What to produce - Copy exactly the line containing "How do I perform: Open" and all the lines that follow it to the end of the records, minus the pictures.

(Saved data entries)
┌──

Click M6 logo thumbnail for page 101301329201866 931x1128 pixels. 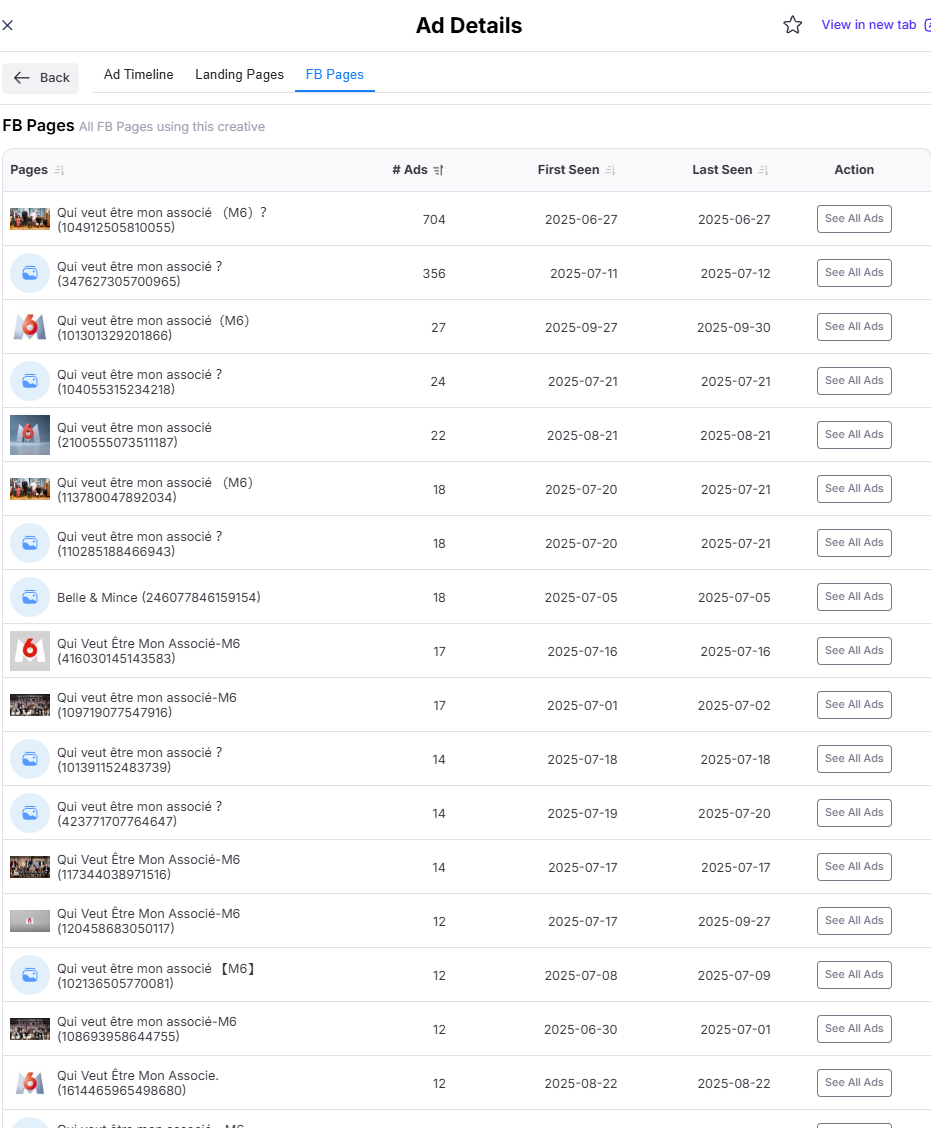30,327
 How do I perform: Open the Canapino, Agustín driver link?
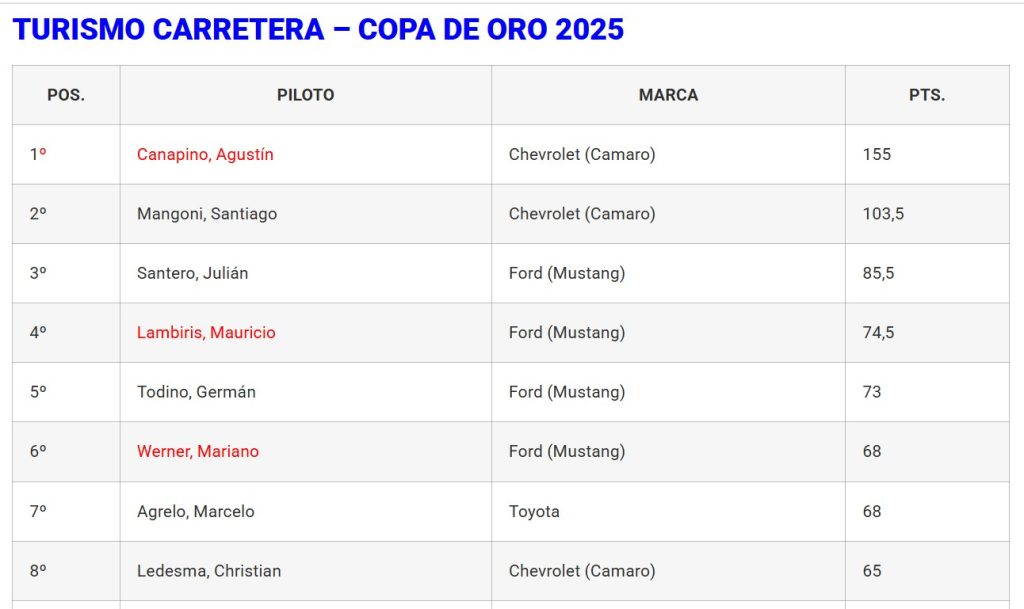[205, 155]
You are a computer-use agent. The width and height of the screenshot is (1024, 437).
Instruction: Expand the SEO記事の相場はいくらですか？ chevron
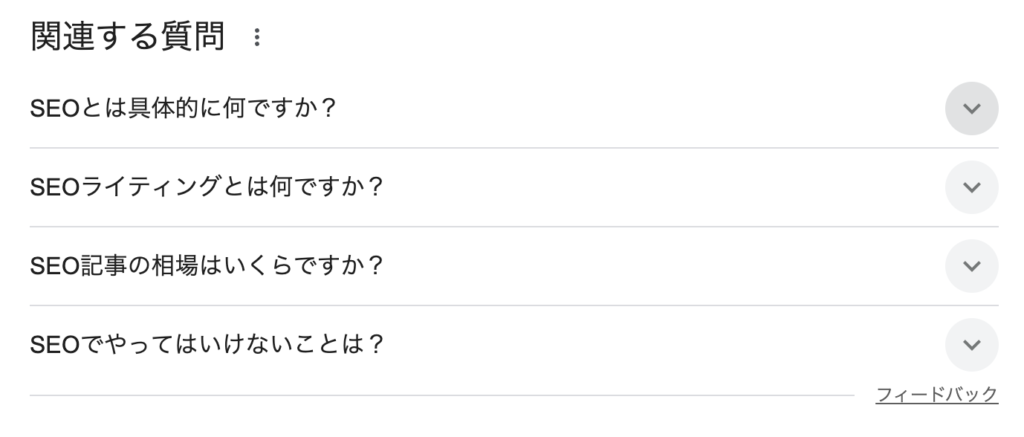[971, 266]
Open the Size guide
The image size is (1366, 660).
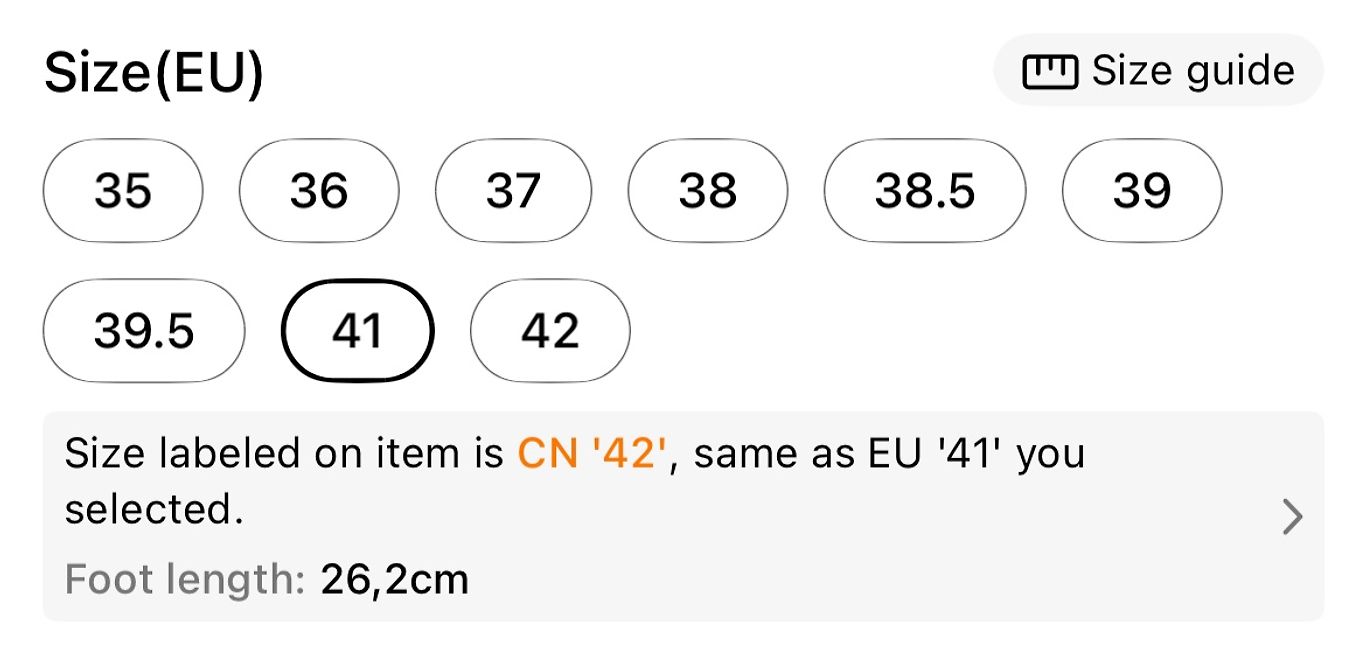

└──

Completed task -
 How do I perform: Open the Canapino, Agustín driver link?
[205, 155]
You are a computer-use agent. The width and height of the screenshot is (1024, 437).
Instruction: Expand the SEO記事の相場はいくらですか？ chevron
[971, 266]
Open the Size guide
The image size is (1366, 660).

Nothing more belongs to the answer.